Want to be less selfish, manipulative or impulsive? A new study has found that tasks designed to make someone more agreeable also effectively reduce a trio of negative personality traits known as the “Dark Triad” – Machiavellianism, narcissism and psychopathy.
SMU psychology professor Nathan Hudson’s study showed that practicing activities like “donating money to a charity that you would normally spend on yourself” or “talking to a stranger and asking them about themselves” decreased all three Dark Triad traits after four months. That was the case even for people who said they wanted to increase their dark traits, not diminish them.

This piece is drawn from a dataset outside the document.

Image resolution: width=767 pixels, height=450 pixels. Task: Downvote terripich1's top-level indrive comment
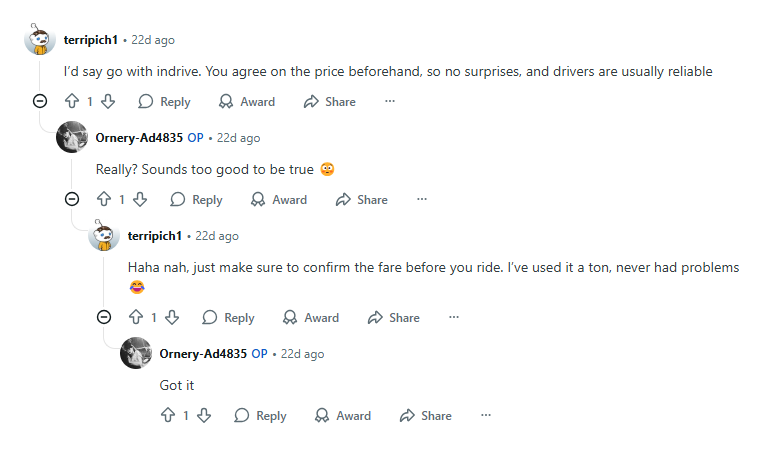point(108,101)

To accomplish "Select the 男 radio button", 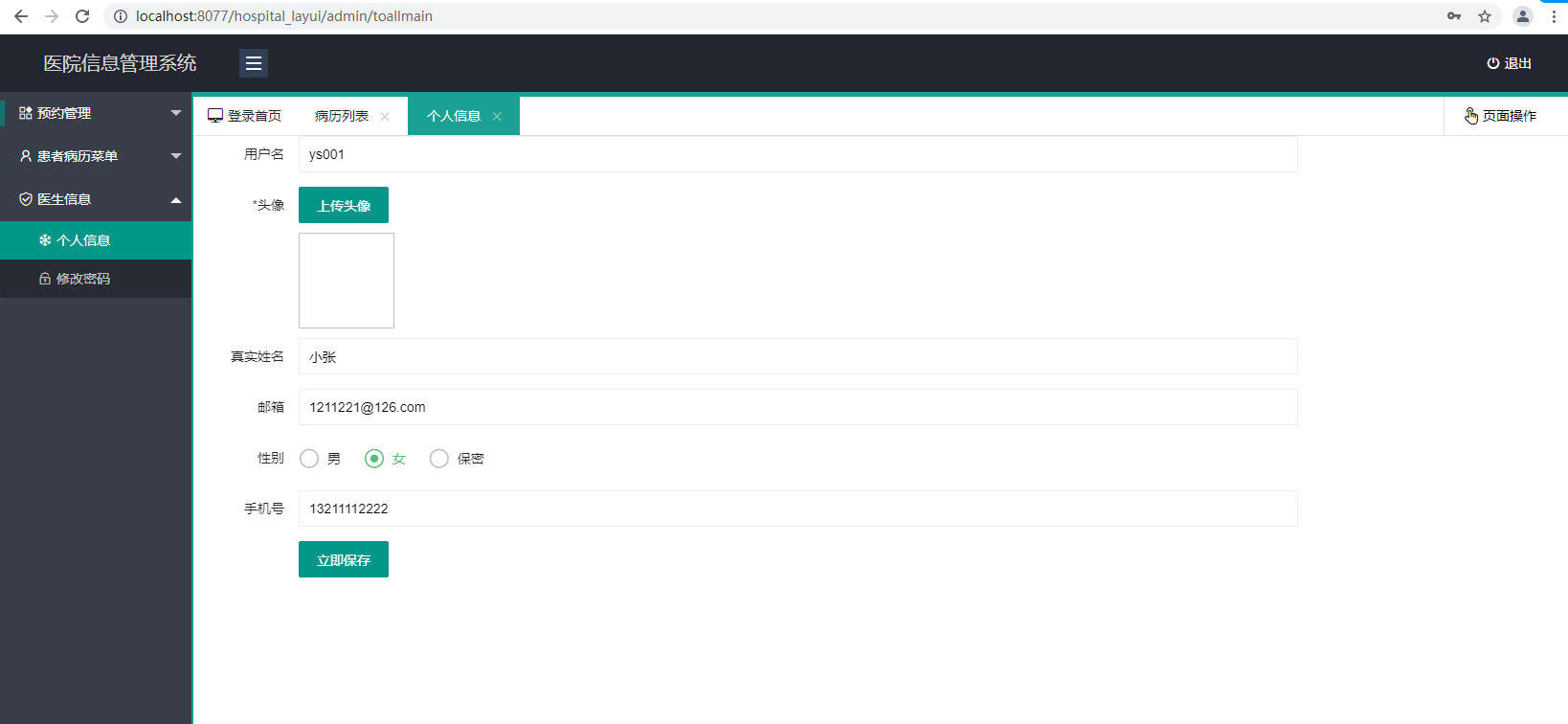I will point(309,459).
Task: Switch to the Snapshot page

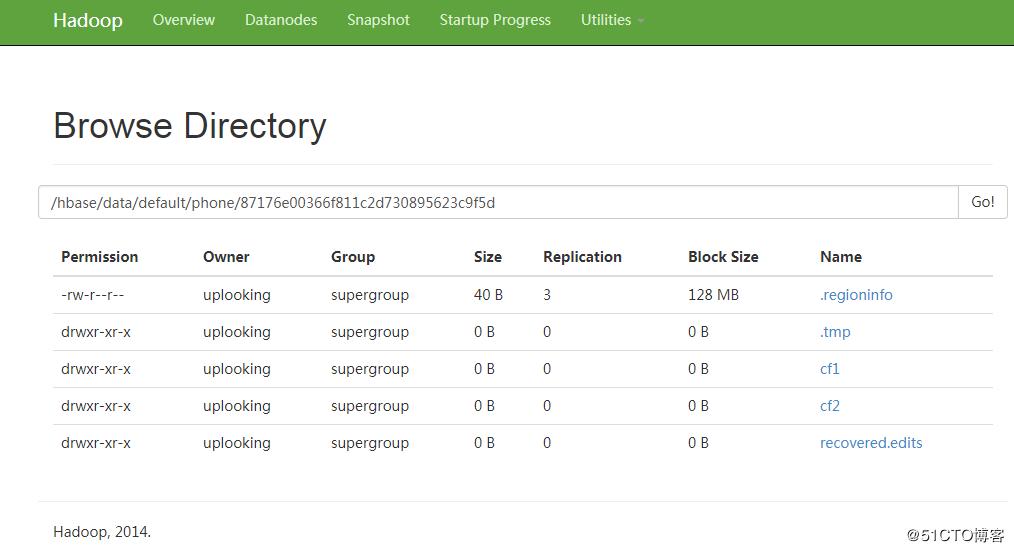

In a surprise twist, though, Hudson’s study published in the Journal of Personality found that these people did want to become more agreeable – modest, kind, considerate and helpful.
“Thus, interventions targeting agreeableness may be an effective way to help reduce dark traits in a way that people may be likely to cooperate with,” he says.
How does Hudson account for the finding?
“I’d guess that people with high levels of Machiavellianism, for example, do want to be nice, kind people. But they also feel that manipulating others is a good and useful strategy for navigating life and getting what they want.”
And perhaps there’s a mental disconnect for people with high levels of the Dark Triad.
“No one wants to see themselves as bad or evil. So people tend to justify their bad behavior,” he says.